I cuochi sono expert brains Più si allenano, più sviluppano abilità

Con il libro ”Come la passione del lavoro modella il cervello” edito Franco Angeli, Antonio Cerasa neuroscienziato che lavora presso Ibfm-Cnr, ha vinto l’edizione 2017 del Premio nazionale di divulgazione scientifica

24 gennaio 2018 | 16:48
di Emanuela Medi
Cosa hanno in comune un musicista, un architetto, un sommelier, un golfista, uno scalatore, un profumiere e un cuoco? Tutti sono expert brains: appartengono a quella categoria d’individui che, grazie a un allenamento estenuante, hanno sviluppato una particolare abilità tale che il cervello si è modellato di conseguenza. Antonio Cerasa non è nuovo a queste ricerche ”cervellotiche” e ha già conosciuto la notorietà mediatica mondiale con uno studio sul cervello dei sommelier. Ora ad ampliare le sue ricerche sono tanti cervelli a partire da quello dei cuochi. Un libro, il suo, che qualsiasi cervello è in grado di leggere e capire e che si avvale di un interlocutore: uno studente un po’ troppo curioso.



11 cuochi della Federazione italiana cuochi (badate, i cuochi sono coloro che dirigono un gruppo di cuochi in cucina) sono stati arruolati e non deve stupire il loro numero esiguo perché lo studio del cervello umano ha una grande affidabilità e attendibilità a livello statistico. Primo punto da capire: i cuochi hanno delle abilità particolari? Test neuropsicologici e risonanza magnetica hanno dimostrato che a livello di personalità tendono ad avere un grado più elevato di instabilità emotiva (livelli di ansia e impulsività più alti). Non solo, il loro cervello differisce da quello della popolazione perché hanno una maggiore densità di neuroni (le cellule del cervello) in tre particolari regioni: la corteccia somatosensoriale, il cervelletto anteriore e quello posteriore: alterazioni che si traducono in una maggiore super-abilità acquisita grazie all’allenamento.

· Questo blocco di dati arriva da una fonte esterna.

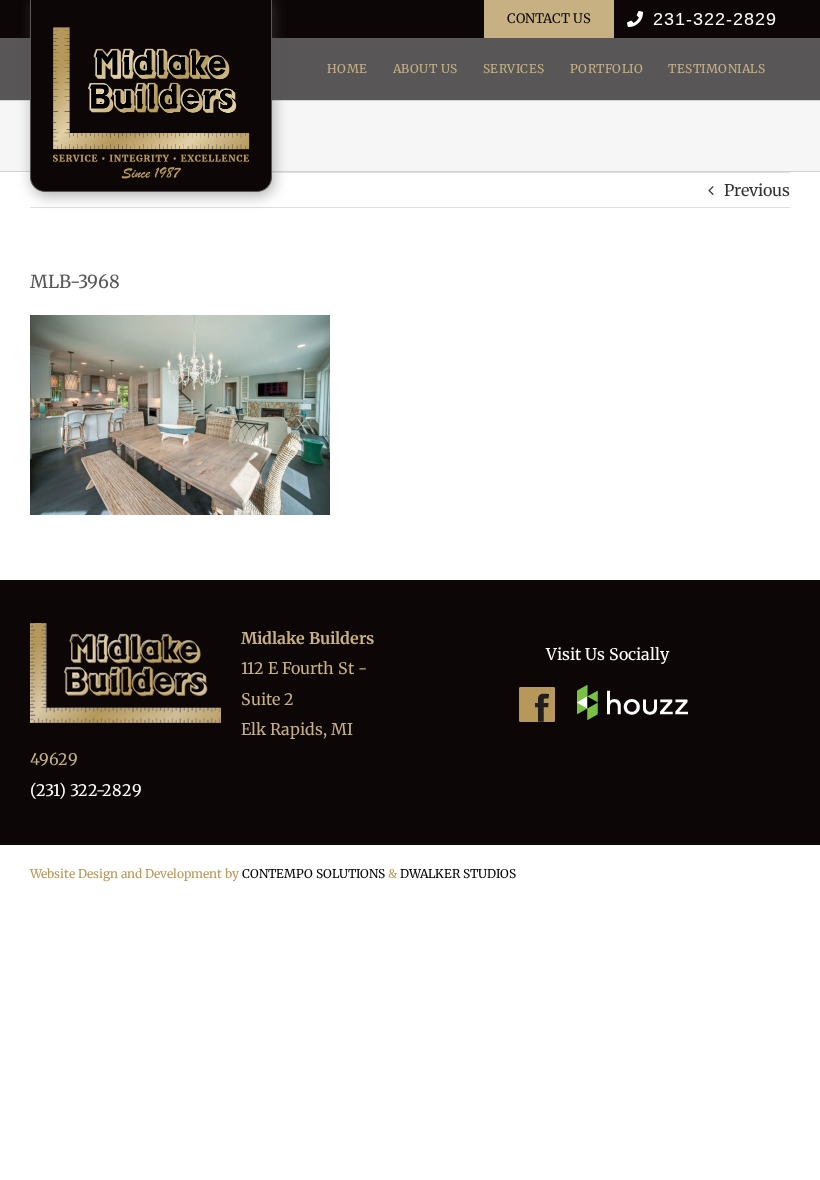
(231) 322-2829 (86, 790)
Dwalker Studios (458, 873)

Già abilità. Ma come fa un cuoco a tagliare velocemente le verdure senza guardare le mani e contemporaneamente parlare e dare ordini? Semplicemente perché i recettori che si trovano sotto la pelle delle mani inviano al cervello molte più informazioni rispetto una persona normale e questo è dovuto al fatto che i cuochi hanno allenato il cervello a lavorare molto con il tatto. Non solo quando un arto compie un atto motorio migliaia di volte quell’atto viene interiorizzato e si crea un modello interno che si sedimenta nel cervelletto. In altre parole il modello interno del ”tagliare le verdure” si è stabilizzato nel cervelletto e questo ha causato l’aumento di densità neuronale visualizzato dalla risonanza magnetica.
Questa maggiore densità neuronale si traduce nei cuochi in una maggiore abilità motoria e velocità operativa, addirittura correlata con la grandezza della brigata. Insomma, per un cuoco ”più persone sono abituate a essere coordinate nella mia cucina e più materia grigia possiedo”. Quindi per avere il cervello più sviluppato il cuoco non solo deve saper fare il blind cutting ma deve saper coordinare una brigata e coordinare i movimenti.

A livello culturale il cervello del cuoco non è assolutamente diverso da quello di una persona normale se non per una piccola ma significativa differenza: la “Programmazione cognitiva”. Il cervello del cuoco ha anche un’altra piccola cosetta: non solo una densità neuronale nella parte motoria anteriore ma anche cognitiva posteriore il che si traduce in una maggiore capacità di programmare, pianificare oltre a essere più veloci nell’immaginare. Insomma un expert brain.